> _GIVEN ENTRIES_

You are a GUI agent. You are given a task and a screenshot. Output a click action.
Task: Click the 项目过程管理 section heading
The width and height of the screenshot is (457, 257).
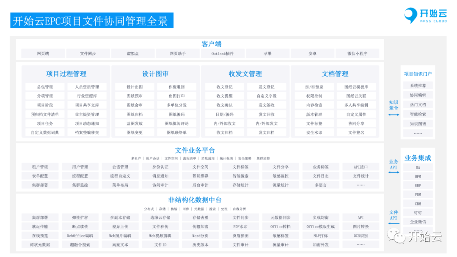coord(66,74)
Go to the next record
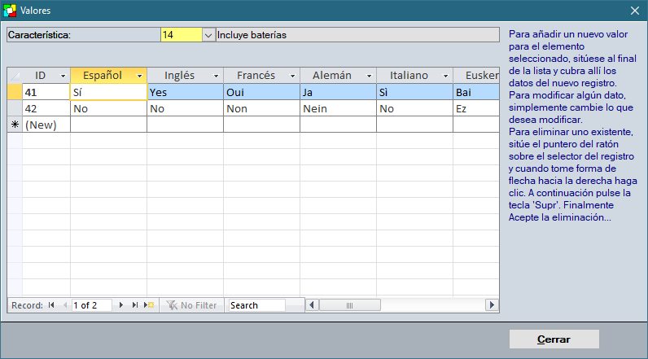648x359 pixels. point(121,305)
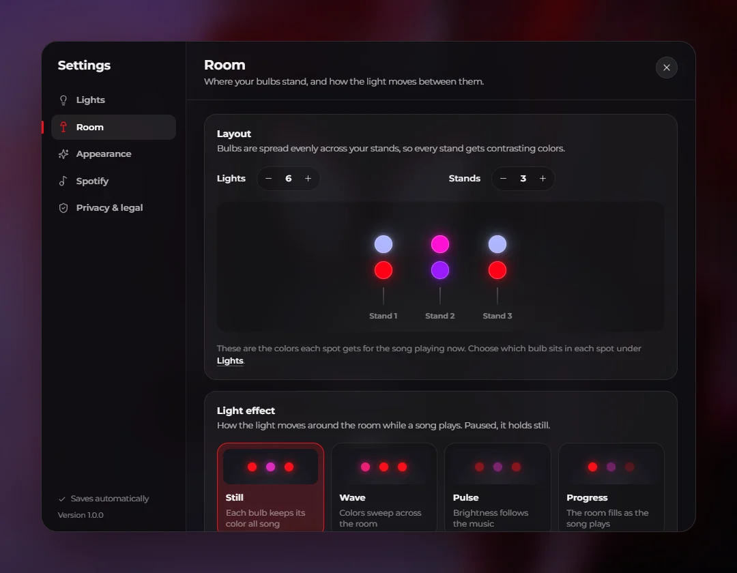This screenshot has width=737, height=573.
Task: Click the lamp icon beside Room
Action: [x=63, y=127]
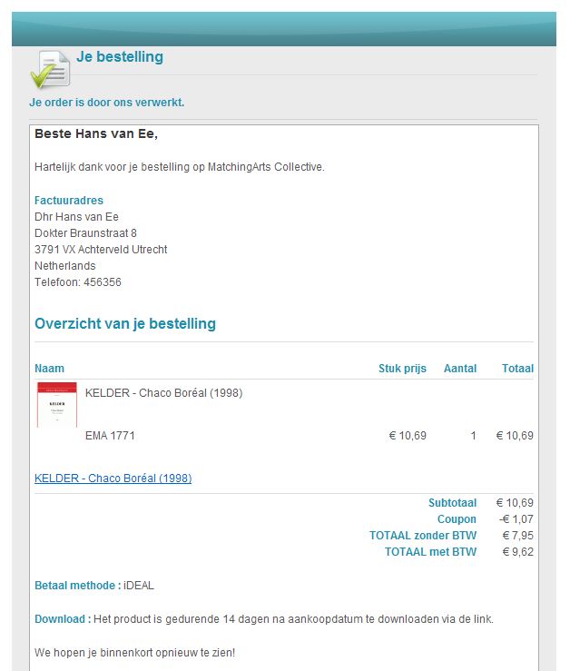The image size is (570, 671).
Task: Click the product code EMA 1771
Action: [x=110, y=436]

> _THE TASK_
Copy every record above word for word, leaving out the pictures.

> _SOLUTION FOR THIS EXERCISE_
You are a GUI agent. You are given a task and a screenshot. Output a click action.
Task: Click the 项目过程管理 section heading
The width and height of the screenshot is (457, 257).
coord(66,74)
Go to the next record
648x359 pixels. point(121,305)
This screenshot has width=737, height=573.
Task: Click the lamp icon beside Room
Action: [x=63, y=127]
The image size is (570, 671).
Task: Click the product code EMA 1771
Action: [x=110, y=436]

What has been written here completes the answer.